I can’t overstate the sense of pride I had getting a part on such a well-loved show as Corrie.
For working-class actors and writers, the soaps are our lifeblood. We get to play real people in our own accents and if you’re on a show for a while get amazing opportunities to show off our acting chops to millions of people.
The exposure you get from a soap helps you in the rest of your career, enabling working-class actors to join shows they might not have had the opportunity to be in without the glitter you get from having been in Corrie.
And people remember. Even now, on the doorstep, some constituents recognise me from the show rather than from politics.
By sheer coincidence, yesterday I raised an Urgent Question in the House of Commons about the Government’s decision to look again at the decriminalisation of the licence fee and it reminded me that, in one wonderful storyline, Tricia Armstrong was arrested and sent to prison for non-payment of her TV licence, leaving naughty young son Jamie to fend for himself.
And for the telly geeks, that young actor – Joseph Gilgun – is now a superstar in Brassic, This Is England and TV shows across the pond. I’d like to say I taught him all he knows but he was an exceptional talent, and it was obvious to everyone even then he was going to be a star.
That storyline caught the public’s imagination and questions were asked in the House of Commons the following day about just how unfair it was that vulnerable women could just be sent to prison for not paying the telly licence.
The storyliners and writers had hit a nerve and it was time for change.
Now, if you don’t pay, you’re offered debt advice, rather than jail, and it’s a good step forwards that only five people were sent to prison for non-payment last year.

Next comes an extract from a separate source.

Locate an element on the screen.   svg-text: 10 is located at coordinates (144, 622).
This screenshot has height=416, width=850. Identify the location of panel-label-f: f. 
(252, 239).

Looking back, I had no idea that from Weatherfield I’d end up in Westminster as the Shadow Secretary of State for Digital, Culture Media and Sport.
I think I would’ve been terrified if I’d known. I’m from Howden Clough and folk like us don’t often walk the corridors of power. Coming into Parliament is intimidating and overwhelming but I felt exactly the same on my first day in the ITV Green Room.
Ken Barlow – as I saw him then – making me a cup of tea, Bet Lynch making me laugh with a saucy quip.
Back then, I thought I couldn’t let anyone know that I was star struck. Fast forward 30 years and the same could be said about my job as MP.
Hundreds of famous faces. Lots of powerful, clever people at the top of their game. In the first few months I had to ‘act’ that I knew the ropes. That I knew what a Statutory Instrument was or a Humble Address; that you had to sit when the Speaker was on his feet or turn to face the wall during prayers.
These days, I’m au fait with Parliamentary language and procedure but it was troubling to be improvising in what seemed like another language.
Many say politics must be a bit like acting and, to be honest, there are skills that are transferable – confidence in public speaking, being able to write speeches, having curiosity about people.
And this week’s furore over a bare shoulder at the Despatch Box also shows me there are other similarities with the Daily Mail door-stepping my family, running stories about the cost of the dress I was wearing.
There is no doubt being part of the Coronation Street family has contributed so much to the person I am today.
Tricia Armstrong, unlucky in love, always broke and doing her best as a single mum, isn’t too far away from many of the people I represent.
I knew her inside out and I’d like to say I know my constituents more because of her.
I’m just sad Tricia never thought to go to her MP for support, and I’d encourage others who might be struggling to come to me for help.
Tracy Brabin is Labour MP for Batley & Spen and the Shadow Culture Secretary.